The Israeli army belatedly confirmed that soldiers and civilians were taken hostage in Gaza, but refused to provide further details.

A dangerous gamble by Hamas

Hamas officials cited long-simmering sources of tension between Israel and the Palestinians, including the dispute around the sensitive Al-Aqsa Mosque compound, which is is sacred to both Muslims and Jews and remains at the emotional heart of the Israeli-Palestinian conflict. Competing claims over the site, known to Jews as the Temple Mount, have spilled into violence before, including a bloody 11-day war between Israel and Hamas in 2021.

In recent years, Israeli religious nationalists -- such as Ben-Gvir, the national security minister -- have increased their visits to the compound. Last week, during the Jewish harvest festival of Sukkot, hundreds of ultra-Orthodox Jews and Israeli activists visited the site, prompting condemnation from Hamas and accusations that Jews were praying there in violation of the status quo agreement.

Hamas statements have also cited the expansion of Jewish settlements on lands that the Palestinians claim for a future state and Ben-Gvir’s efforts to toughen restrictions on Palestinian prisoners in Israeli jails.

More recently, tensions have escalated with violent Palestinian protests along the Gaza frontier. In negotiations with Qatar, Egypt and the United Nations, Hamas has pushed for Israeli concessions that could loosen the 17-year blockade on the enclave and help halt a worsening financial crisis that has sharpened public criticism of its rule.

Some political analysts have linked Hamas’ attack to current U.S.-brokered talks on normalization of ties between Israel and Saudi Arabia. So far, reports of possible concessions to Palestinians in the negotiations have involved Palestinians in the occupied West Bank, not Gaza.

“We have always said that normalization will not achieve security, stability, or calm,” Bassem Naim, a senior Hamas official, told the Associated Press.

Israel in crisis

The eruption of violence comes at a difficult time for Israel, which is facing the biggest protests in its history over Netanyahu’s proposal to weaken the Supreme Court while he is on trial for corruption.

The protest movement, which accuses Netanyahu of making a power grab, has bitterly divided Israeli society and unleashed turmoil within the Israeli military. Hundreds of reservists have threatened to stop volunteering to report for duty in protest at the judicial overhaul.

Reservists are the backbone of the country’s army, and protests within the army ranks have raised concerns about the military’s cohesion, operational readiness and power of deterrence as it confronts threats on multiple fronts.

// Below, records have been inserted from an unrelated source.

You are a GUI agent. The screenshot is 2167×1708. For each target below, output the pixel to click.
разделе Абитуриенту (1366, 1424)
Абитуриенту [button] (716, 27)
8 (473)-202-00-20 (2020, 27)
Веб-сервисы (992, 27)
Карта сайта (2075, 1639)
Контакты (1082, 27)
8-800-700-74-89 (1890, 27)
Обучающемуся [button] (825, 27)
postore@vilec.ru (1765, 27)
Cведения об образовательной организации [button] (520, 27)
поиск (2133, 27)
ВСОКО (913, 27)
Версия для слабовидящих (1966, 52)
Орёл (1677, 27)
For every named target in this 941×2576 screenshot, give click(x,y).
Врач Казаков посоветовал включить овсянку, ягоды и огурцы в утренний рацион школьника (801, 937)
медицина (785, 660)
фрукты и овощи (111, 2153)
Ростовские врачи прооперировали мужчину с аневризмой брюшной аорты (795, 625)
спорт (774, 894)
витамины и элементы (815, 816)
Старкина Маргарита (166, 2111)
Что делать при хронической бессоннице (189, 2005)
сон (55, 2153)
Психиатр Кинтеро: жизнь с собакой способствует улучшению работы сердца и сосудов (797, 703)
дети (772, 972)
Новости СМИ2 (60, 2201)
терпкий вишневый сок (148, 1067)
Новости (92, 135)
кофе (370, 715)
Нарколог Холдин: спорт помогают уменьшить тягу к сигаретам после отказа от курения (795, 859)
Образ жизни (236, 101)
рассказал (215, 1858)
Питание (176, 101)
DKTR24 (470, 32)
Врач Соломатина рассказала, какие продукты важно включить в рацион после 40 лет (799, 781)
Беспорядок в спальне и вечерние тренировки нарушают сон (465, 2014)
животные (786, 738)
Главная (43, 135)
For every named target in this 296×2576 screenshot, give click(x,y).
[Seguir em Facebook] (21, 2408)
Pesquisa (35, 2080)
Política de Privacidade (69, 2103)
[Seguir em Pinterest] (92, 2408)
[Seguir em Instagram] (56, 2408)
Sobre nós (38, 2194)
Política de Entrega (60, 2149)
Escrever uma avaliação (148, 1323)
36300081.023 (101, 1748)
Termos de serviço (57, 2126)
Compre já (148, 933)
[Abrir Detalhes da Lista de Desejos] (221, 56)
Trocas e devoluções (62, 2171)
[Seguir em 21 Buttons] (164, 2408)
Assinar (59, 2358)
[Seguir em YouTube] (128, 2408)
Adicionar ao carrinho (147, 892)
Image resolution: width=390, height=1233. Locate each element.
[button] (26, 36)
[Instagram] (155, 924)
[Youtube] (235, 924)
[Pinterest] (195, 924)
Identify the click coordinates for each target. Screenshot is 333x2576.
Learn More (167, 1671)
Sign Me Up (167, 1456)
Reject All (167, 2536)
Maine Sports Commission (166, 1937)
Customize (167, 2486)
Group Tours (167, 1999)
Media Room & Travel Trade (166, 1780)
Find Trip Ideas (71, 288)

Netanyahu on Saturday called up “an extensive mobilization of reserve forces.”

A perilous cycle

Israel and Hamas have fought four wars and exchanged fire numerous times since the Islamic militant group seized control of Gaza from forces loyal to the Palestinian Authority in 2007. Cease-fires have stopped major fighting in past rounds of conflict but have always proven shaky.

Each agreement in the past has offered a period of calm, but the deeper, underlying issues of the conflict are rarely addressed and set the stage for the next round of airstrikes and rockets.

With its increased leverage in this round, Hamas is likely to push harder for concessions on key issues, such as easing the blockade and winning the release of prisoners held by Israel.